HAWKS

A tool for generating synthetic clustering datasets with controllable difficulty — used to benchmark and stress-test clustering algorithms via evolutionary multi-objective optimisation.

Python Evolutionary Algorithms Clustering Synthetic Data Research

Website Source Code Paper

Overview

HAWKS evolves synthetic datasets with parameterised difficulty, allowing researchers to systematically test how clustering algorithms perform as data complexity increases. Rather than benchmarking on fixed datasets, you can generate datasets that target a specific silhouette score, cluster overlap, or shape profile — then run your algorithm of choice against them.

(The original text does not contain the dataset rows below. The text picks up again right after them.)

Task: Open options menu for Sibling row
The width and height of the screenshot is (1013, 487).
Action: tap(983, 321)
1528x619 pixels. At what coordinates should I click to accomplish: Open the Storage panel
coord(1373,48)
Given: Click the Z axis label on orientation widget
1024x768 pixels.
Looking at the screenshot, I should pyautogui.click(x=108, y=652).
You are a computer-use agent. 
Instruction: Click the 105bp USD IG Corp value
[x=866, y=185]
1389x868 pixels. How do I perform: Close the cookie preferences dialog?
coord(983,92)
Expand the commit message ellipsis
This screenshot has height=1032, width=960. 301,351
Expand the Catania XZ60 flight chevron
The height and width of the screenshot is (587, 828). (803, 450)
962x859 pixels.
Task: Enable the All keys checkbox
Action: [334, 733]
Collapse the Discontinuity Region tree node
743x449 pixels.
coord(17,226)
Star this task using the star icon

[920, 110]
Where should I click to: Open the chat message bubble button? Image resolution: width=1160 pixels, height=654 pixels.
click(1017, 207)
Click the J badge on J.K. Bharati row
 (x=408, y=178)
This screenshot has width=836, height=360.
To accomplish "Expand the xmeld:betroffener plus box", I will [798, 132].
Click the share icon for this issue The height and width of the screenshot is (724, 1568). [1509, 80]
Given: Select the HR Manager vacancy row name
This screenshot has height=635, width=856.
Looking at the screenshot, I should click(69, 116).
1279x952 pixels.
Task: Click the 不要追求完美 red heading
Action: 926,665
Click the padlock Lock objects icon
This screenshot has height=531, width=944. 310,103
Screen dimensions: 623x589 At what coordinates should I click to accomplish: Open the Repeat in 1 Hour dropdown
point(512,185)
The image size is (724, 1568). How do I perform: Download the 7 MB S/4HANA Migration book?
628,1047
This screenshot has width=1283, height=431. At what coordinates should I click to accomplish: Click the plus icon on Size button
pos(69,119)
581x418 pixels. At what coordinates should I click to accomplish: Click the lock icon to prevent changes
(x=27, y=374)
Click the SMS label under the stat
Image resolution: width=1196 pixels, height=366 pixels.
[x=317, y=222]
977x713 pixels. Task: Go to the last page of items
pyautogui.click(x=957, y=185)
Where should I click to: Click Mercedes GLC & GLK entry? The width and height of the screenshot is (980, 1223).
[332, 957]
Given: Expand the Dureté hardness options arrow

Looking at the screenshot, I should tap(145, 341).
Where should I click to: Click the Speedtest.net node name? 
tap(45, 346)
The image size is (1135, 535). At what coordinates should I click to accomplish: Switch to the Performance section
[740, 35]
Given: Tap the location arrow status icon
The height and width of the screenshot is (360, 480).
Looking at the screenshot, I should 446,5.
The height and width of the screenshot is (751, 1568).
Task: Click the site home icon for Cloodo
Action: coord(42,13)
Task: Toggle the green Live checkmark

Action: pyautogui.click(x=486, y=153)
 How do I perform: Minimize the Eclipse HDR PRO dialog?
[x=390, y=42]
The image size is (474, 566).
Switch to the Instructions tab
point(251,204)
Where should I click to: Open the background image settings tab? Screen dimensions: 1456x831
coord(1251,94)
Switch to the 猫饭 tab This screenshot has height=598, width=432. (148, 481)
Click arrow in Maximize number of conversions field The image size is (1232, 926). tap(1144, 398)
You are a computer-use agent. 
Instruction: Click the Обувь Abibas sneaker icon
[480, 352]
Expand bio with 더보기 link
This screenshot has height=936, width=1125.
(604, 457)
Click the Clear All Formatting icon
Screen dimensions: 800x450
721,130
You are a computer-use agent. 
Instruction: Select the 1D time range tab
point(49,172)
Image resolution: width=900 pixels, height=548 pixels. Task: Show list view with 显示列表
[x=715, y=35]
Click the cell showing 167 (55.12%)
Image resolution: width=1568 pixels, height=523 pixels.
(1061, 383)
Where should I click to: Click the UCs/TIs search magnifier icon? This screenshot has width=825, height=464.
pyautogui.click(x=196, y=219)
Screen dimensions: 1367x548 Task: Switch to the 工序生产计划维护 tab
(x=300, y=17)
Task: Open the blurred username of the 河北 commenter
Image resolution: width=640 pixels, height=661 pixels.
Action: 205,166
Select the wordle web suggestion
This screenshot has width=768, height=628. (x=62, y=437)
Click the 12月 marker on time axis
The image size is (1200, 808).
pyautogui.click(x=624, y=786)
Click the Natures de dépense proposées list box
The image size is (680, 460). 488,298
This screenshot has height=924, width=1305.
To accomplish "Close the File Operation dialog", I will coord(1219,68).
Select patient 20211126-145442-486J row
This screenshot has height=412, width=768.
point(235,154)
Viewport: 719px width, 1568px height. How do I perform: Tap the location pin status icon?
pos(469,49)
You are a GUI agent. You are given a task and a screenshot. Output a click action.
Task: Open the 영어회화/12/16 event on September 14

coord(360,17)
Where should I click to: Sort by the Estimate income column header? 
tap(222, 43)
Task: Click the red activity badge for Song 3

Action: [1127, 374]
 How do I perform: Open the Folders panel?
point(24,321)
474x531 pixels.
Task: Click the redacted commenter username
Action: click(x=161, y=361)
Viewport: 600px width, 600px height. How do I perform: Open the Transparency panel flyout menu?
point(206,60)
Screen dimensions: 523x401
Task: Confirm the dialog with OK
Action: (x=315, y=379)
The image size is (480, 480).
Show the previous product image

The core idea: treat dataset generation as a multi-objective optimisation problem, using a genetic algorithm to search the space of possible datasets subject to difficulty constraints.

Key Features

Controllable difficulty — set target silhouette scores, cluster shapes, and overlap levels
Multi-objective — jointly optimise multiple dataset properties
scikit-learn compatible — drop-in with standard clustering workflows
pip installable — pip install hawks

Publications

Associated with two papers. The GECCO 2019 conference paper (nominated for best paper on the evolutionary machine learning track) introduced the core approach. The 2021 IEEE Transactions on Evolutionary Computation paper expands on the work, in particular adding a “versus mode” where datasets can be evolved specifically to two clustering algorithms designated a “winner” and “loser”, such that the biases of each algorithm are exploited to create a dataset with maximal performance difference.